As far as physical altercations, there were few. At an event this sized with many planning on ringing in the new year inebriated, I expected more drunken anger than was seen. Only one exchange of words and a rather overplayed shove were the extent, and the aggressor was quickly talked down and walked away by his companions as the bewildered dancer now found himself amid a group of young women clearly together and clearly startled by this new face in their midst.
While I am continuously alert for pickpockets in crowds, and even the slightest bump to the pocket I carry my wallet in, nice try I’m not telling you which pocket, Reaction as a whole never game me one second to doubt that the person behind me or those to either side of me ever intended to walk away with the “folding money” I carried with me. Never was there even a passerby whose hand grazed my pocket that caused me to question the whereabouts of my property.
The talent as it always seems, disappointingly did not represent the demographics of the crowd. The male artists heavily outnumbered the female, while the number of minority performers was below the number of Caucasian performers. It should speak volumes when a white male between the ages of 18 and 35 thinks that there are sounds missing that only those different from himself can bring.
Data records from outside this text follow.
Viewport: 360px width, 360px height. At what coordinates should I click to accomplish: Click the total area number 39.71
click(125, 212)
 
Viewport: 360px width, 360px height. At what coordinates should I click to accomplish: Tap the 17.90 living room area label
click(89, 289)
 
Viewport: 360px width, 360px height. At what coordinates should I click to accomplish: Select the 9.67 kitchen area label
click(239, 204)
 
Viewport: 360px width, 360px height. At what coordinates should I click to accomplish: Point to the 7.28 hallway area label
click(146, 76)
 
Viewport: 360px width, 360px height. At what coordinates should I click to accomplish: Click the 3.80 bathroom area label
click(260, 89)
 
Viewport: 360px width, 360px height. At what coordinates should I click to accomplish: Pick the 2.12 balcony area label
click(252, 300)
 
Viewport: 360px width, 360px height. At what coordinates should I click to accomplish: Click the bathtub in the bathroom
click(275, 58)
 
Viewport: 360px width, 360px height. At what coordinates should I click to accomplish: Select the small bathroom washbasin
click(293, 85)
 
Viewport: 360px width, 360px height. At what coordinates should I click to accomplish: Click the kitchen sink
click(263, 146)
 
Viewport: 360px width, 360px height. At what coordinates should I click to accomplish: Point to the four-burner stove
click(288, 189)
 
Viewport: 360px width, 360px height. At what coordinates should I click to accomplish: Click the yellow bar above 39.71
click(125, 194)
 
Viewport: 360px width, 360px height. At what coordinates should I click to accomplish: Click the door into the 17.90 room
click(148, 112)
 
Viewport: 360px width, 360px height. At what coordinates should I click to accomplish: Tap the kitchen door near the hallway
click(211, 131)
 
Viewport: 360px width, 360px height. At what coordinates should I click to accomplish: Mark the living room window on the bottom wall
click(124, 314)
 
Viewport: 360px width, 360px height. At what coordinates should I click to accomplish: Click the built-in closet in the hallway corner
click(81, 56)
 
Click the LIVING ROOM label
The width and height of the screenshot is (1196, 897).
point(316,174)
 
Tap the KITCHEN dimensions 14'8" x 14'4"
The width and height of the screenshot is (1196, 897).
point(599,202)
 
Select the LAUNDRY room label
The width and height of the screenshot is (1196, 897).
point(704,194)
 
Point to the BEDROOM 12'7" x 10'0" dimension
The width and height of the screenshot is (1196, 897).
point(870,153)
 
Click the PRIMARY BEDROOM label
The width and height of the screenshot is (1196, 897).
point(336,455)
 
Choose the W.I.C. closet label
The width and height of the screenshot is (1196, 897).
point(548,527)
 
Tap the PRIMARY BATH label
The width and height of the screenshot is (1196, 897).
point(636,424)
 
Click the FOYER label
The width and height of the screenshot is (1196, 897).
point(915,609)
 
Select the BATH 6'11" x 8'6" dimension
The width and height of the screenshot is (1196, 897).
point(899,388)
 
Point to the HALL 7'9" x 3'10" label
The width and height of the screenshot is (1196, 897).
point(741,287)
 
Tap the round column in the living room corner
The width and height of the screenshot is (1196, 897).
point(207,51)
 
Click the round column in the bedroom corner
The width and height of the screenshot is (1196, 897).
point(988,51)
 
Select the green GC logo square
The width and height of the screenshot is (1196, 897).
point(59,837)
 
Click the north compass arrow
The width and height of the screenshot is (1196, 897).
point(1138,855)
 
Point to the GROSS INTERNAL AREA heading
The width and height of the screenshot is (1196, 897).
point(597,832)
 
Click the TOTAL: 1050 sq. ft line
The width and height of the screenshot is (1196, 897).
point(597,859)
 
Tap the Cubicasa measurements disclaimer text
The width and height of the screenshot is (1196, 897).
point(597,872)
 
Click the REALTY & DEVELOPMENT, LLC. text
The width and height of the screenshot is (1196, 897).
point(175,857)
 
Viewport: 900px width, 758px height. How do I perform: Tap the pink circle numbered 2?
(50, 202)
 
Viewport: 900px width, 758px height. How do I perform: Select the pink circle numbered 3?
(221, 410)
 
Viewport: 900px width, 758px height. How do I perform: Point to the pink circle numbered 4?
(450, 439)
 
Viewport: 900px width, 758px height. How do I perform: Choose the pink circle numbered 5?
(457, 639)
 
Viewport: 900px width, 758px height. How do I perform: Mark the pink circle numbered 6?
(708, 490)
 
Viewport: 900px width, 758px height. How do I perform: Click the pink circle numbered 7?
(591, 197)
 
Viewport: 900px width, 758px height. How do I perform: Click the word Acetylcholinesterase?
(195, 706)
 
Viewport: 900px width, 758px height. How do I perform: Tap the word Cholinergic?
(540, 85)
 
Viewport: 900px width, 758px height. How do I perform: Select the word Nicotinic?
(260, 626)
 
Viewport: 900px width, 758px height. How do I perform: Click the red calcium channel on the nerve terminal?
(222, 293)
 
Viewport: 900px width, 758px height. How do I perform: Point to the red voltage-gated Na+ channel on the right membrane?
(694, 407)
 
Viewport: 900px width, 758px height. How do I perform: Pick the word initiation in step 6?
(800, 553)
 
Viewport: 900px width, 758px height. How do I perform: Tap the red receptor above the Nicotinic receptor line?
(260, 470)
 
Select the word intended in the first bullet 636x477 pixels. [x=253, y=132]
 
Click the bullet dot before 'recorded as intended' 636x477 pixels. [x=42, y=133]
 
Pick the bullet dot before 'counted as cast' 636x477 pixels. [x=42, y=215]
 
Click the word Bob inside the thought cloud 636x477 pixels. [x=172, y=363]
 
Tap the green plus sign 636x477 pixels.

I will have choice words for you if you try to tell me that a young woman of color did not make the crowd lose its collective mind with her inspired and emotionally charged poetry delivered with unrivaled energy that night. Performances like hers are enthused and fresh.
The audial entertainment found 3 main directions. The soulful St. Louis rap of Smino took the first with hip hop and less focus on anything electronic, while notably he stood in front of an image synonymous with his hometown, the Gateway Arch. Acts like Milk N Cooks, who displayed the most joyful stage presence I have personally ever witnessed, brought a harder and more boisterous sound to electronic while they smile and laughed with each other. Clearly they’re brothers, and clearly they have no problem poking each other mid set because they know that the crowd they attract feed on this energy. Finally acts like Zeds Dead which was with us to ring in the new year packed the floor with more festival friendly pure dance inspired step.
Goodbye to you 2016, you were a year that tested our resolve more than most, but without you we would be without some superb music for years to come. And hello 2017, we welcome you with open arms. As one unforgettable man said to me as Zeds Dead’s pounding bass shook my body, “Happy New Year.”